Segment Start: DATA EXCERPTS
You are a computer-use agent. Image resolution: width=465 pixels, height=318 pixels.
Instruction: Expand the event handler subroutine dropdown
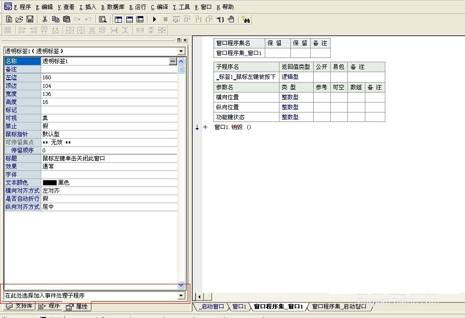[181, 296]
Segment End: DATA EXCERPTS
Segment Start: DATA EXCERPTS
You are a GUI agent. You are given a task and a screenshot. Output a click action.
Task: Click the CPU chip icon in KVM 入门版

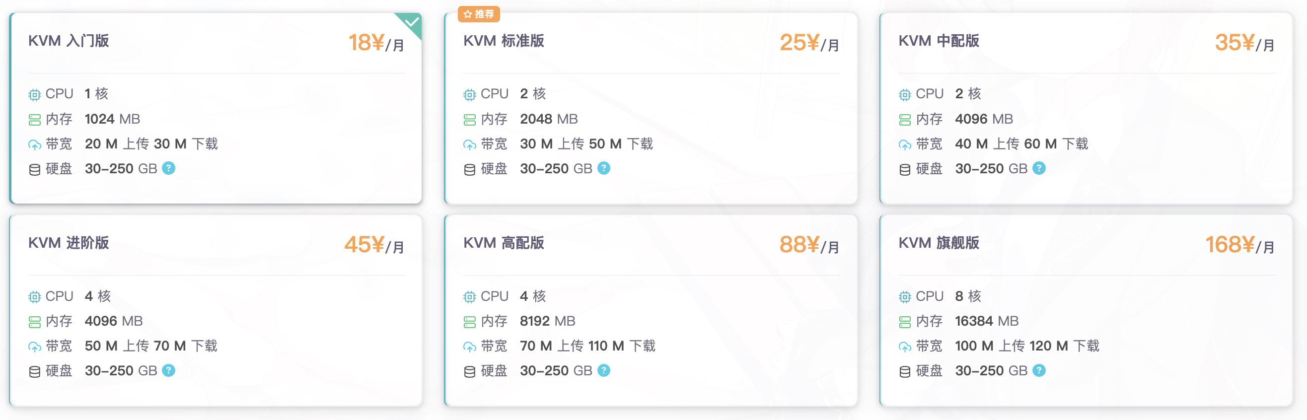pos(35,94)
Segment End: DATA EXCERPTS
ACTIVITY
Find how many lines in the listing hold "agent", and reply with that number only.

COMPLETED TASK
2